Environ 1,2 million de comptes sont concernés. Les autorités appellent à la vigilance. Le 18 février, le ministère de l’Économie a confirmé qu’un individu ou un groupe non autorisé a obtenu un accès frauduleux au Fichier national des comptes bancaires (Ficoba). Près de 1,2 million de comptes auraient été consultés depuis la fin janvier, selon les informations communiquées par Bercy.
Les personnes concernées recevront prochainement une notification individuelle les informant que leurs données ont pu être exposées. Toutefois, chacun peut dès à présent adopter des mesures de précaution.
Quelles données ont été compromises ?
Le piratage ne permet pas d’effectuer directement des virements ou des paiements par carte bancaire.

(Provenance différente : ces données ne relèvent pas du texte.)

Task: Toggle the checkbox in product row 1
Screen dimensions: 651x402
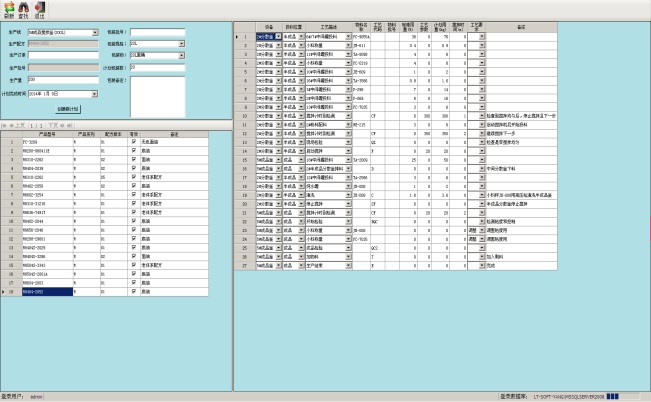Action: coord(133,143)

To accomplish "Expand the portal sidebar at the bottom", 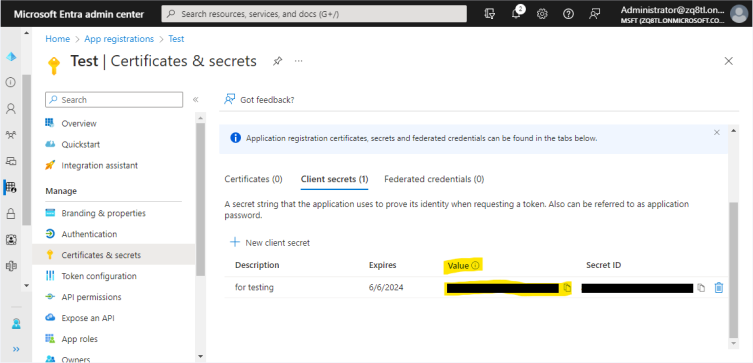I will [x=16, y=349].
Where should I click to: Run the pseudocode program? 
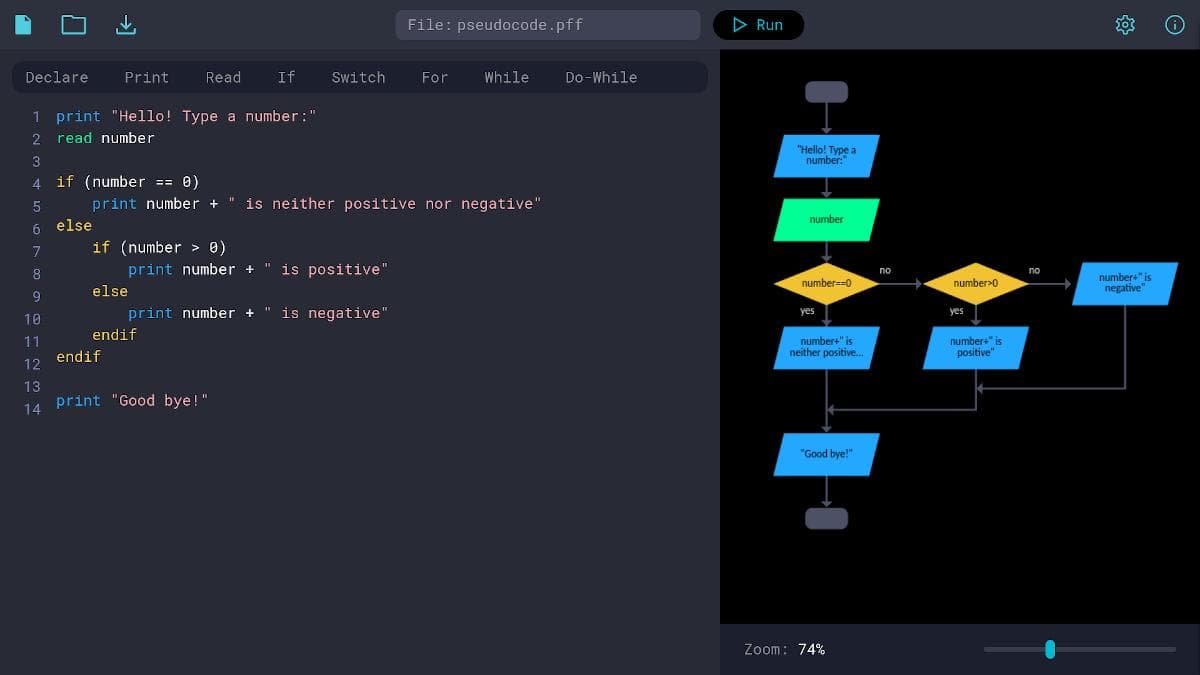pyautogui.click(x=758, y=25)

En revanche, certaines informations sensibles ont pu être consultées : RIB, IBAN, identité du titulaire, adresse et, dans certains cas, identifiant fiscal.

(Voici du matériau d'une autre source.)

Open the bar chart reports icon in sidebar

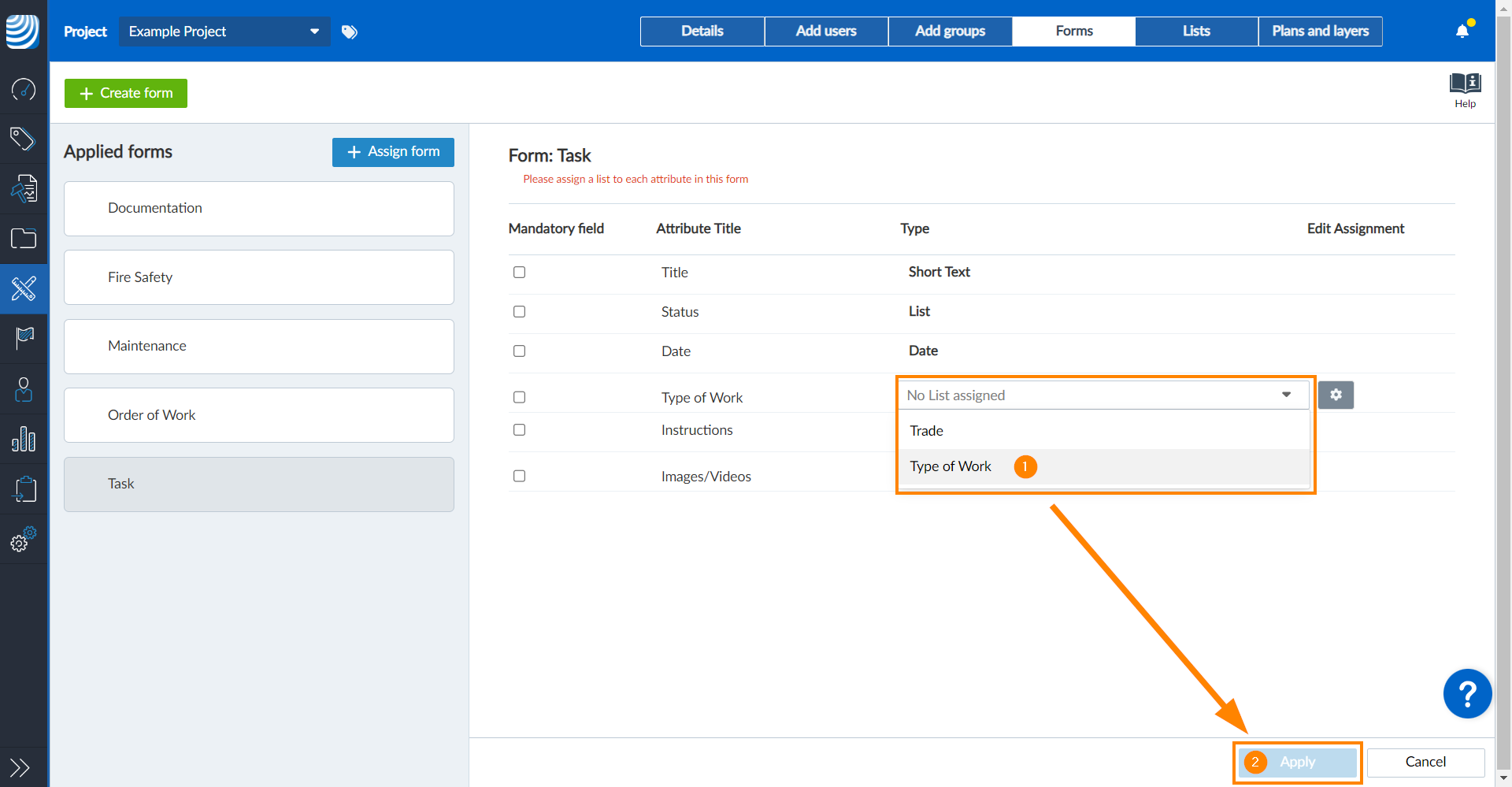click(x=24, y=439)
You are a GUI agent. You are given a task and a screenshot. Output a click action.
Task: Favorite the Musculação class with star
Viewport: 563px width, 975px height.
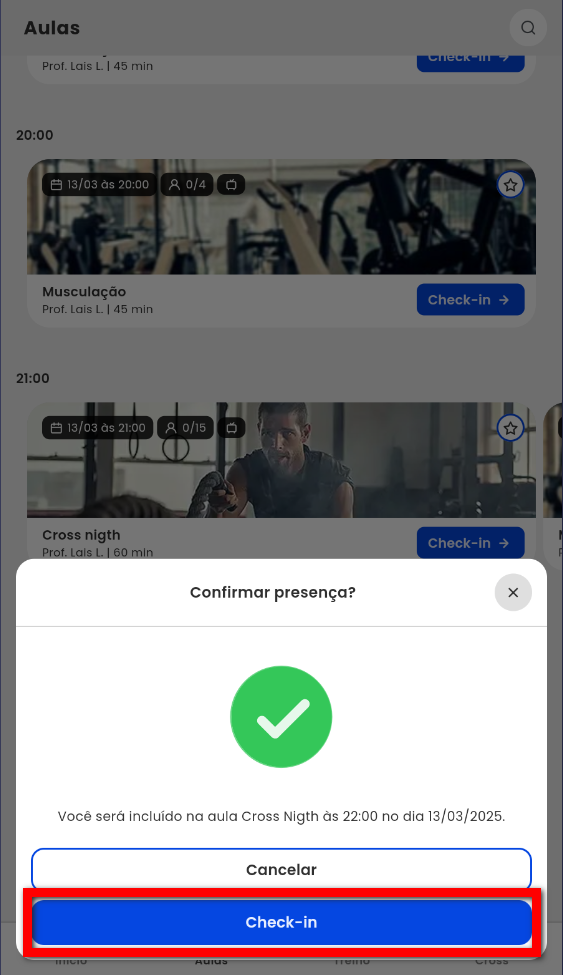pyautogui.click(x=511, y=185)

Ces données, bien que ne permettant pas un accès direct aux fonds, peuvent servir de base à des tentatives de fraude, notamment via des prélèvements bancaires indus.

Le risque des faux prélèvements
La Fédération bancaire française (FBF) alerte : à partir d’un IBAN, des fraudeurs peuvent tenter d’émettre des prélèvements en se faisant passer pour des créanciers légitimes. Ce mécanisme repose sur le même principe que les paiements récurrents pour des abonnements téléphoniques ou énergétiques.
Pour qu’une fraude aboutisse, deux conditions doivent être réunies : les pirates doivent être enregistrés comme émetteurs de prélèvements auprès d’un prestataire de services de paiement et disposer de mandats de prélèvement. Ces mandats peuvent être falsifiés à partir des IBAN obtenus illégalement, permettant ainsi le détournement de fonds.